There are a few instruction variants that divide these payload bits.
* 0 arg - Used for noops, returning nil, or other instructions that take no
arguments. The payload is essentially ignored.
* 1 arg - All payload bits correspond to a single value, usually a signed or a signed integer/
Used for instructions of 1 argument, like returning a value, yielding a value to the parent fiber,
or doing a jump.
* 2 arg - Payload is split into byte 2 and bytes 3 and 4.
The first argument is the 8 bit value from byte 2, and the second argument is the 16 bit value
from bytes 3 and 4 (`instruction >> 16`). Used for instructions of two arguments, like move, normal
function calls, conditionals, etc.
* 3 arg - Bytes 2, 3, and 4 each correspond to an 8 bit argument.

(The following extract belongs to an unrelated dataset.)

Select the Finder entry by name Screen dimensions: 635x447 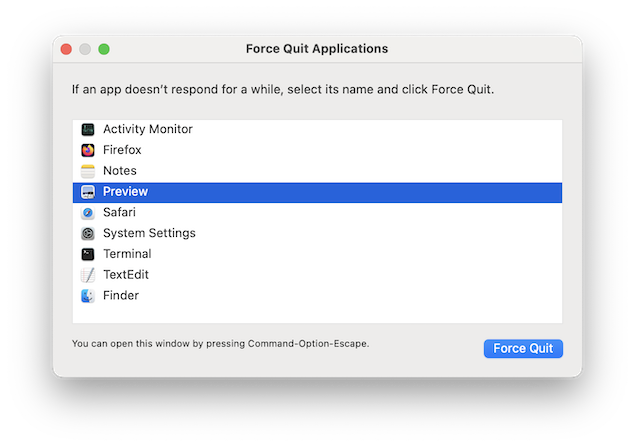coord(121,296)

Used for arithmetic operations.
These instruction variants can be further refined based on the semantics of the arguments.
Some instructions may treat an argument as a slot index, while other instructions
will treat the argument as a signed integer literal, and index for a constant, an index
for an environment, or an unsigned integer.
## Instruction Reference
A listing of all opcode values can be found in src/include/dst/dstopcodes.h. The dst assembly
short names can be found src/assembler/asm.c. In this document, we will refer to the instructions
by their short names as presented to the assembler rather than their numerical values.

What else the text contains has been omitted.